Waves also protect adoption. A staged move lets you support one group at a time, gather feedback, and refine the approach before the whole organization is affected. A single big-bang migration concentrates risk and gives you no room to learn between groups when something goes wrong.

Step 4: rebuild on modern sites and hubs

Use modern sites, pages and hubs with audience targeting and modern search rather than recreating classic layouts. Replace classic customizations with supported modern equivalents, the SharePoint Framework and Power Platform, instead of porting old code that will only become a maintenance burden again. Rebuilding is the chance to retire technical debt, not carry it forward.

Think in terms of hubs that connect related sites and a navigation that mirrors how people actually look for things. A modern estate that is genuinely easier to use is what turns SharePoint modernization from an internal IT project into something the wider business notices and values.

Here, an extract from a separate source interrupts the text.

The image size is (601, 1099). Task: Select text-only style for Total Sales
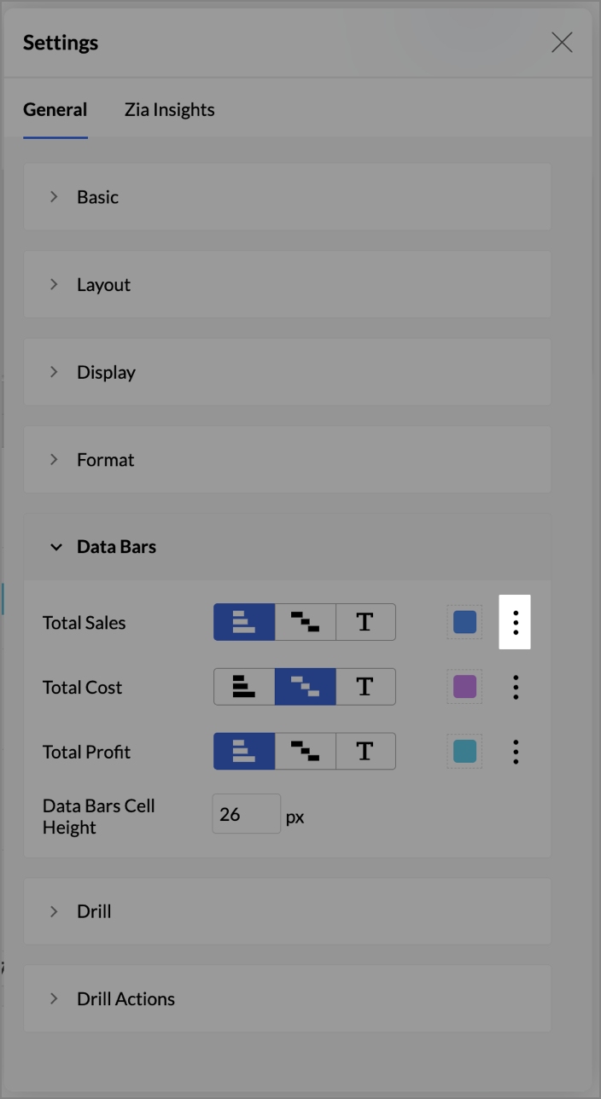(365, 622)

Step 5: adopt with training and ownership

Train site owners, set clear standards, and assign ongoing ownership so the modern estate stays tidy as it grows. Modernization that ends at go-live drifts; the sites that keep their shape are the ones with a named owner who understands the standards and has a reason to maintain them. Build that ownership in from the start rather than bolting it on later.

Reinforce with light-touch governance reporting so problems surface early. A quarterly look at site sprawl, orphaned ownership and permission drift keeps small issues small, and protects the investment the whole SharePoint modernization represents over the long run.

Common mistakes to avoid

A few mistakes derail SharePoint modernization repeatedly. The first is migrating everything because deciding what to keep feels like extra work; the result is a shiny new estate that quietly carries all of the old clutter. The second is treating governance as paperwork to finish later, which all but guarantees the sprawl comes straight back. The third is skipping training, so people keep working the old way inside a new interface.

Each of these has the same root cause: rushing to move content before the harder decisions are made. The teams that slow down for the design and governance work almost always move faster overall, because they migrate once and never have to redo it under pressure.

Watch the timeline too. A SharePoint modernization that drags on indefinitely loses momentum and executive sponsorship. Set clear waves with real dates, deliver visible wins early, and keep the effort moving so the organization sees steady progress rather than an open-ended project with no obvious end.

Make SharePoint modernization stick

The throughline of every successful SharePoint modernization is the same: design and govern first, migrate selectively, rebuild on modern foundations, and assign ownership that outlasts the project itself. Treat it as a redesign rather than a relocation and you end up with an estate people trust and use every day. Treat it as a copy and you simply move the same old mess to a newer address.

Talk to CollabPoint

Want a second set of eyes?

Our team works with mid-market IT leaders to capture the upside of AI and the Microsoft cloud without the compounding risk. Start with a focused conversation.

Frequently asked questions

Should we migrate everything?

No. Inventory first and migrate only active, valuable content. Archiving or retiring stale sites is one of the biggest and fastest wins of any SharePoint modernization.

What makes modernization stick?

Governance and ownership. A clean information architecture with named site owners and provisioning standards keeps the new estate from sprawling the way the classic one did.

How long does a SharePoint modernization take?

It depends on the size and state of the estate, but most mid-market efforts run in phases over several months. Waves let you deliver value early rather than waiting for one large cutover at the end.

Can we keep our classic customizations?

Rarely as-is. Classic code and add-ins are increasingly unsupported, so rebuild them on the SharePoint Framework or Power Platform. Modernization is the right moment to retire that technical debt for good.

Do we need a partner to do this?

Not always, but a partner helps most with the design and governance decisions that are easy to get wrong and expensive to redo. The migration mechanics are usually the easier half of the work.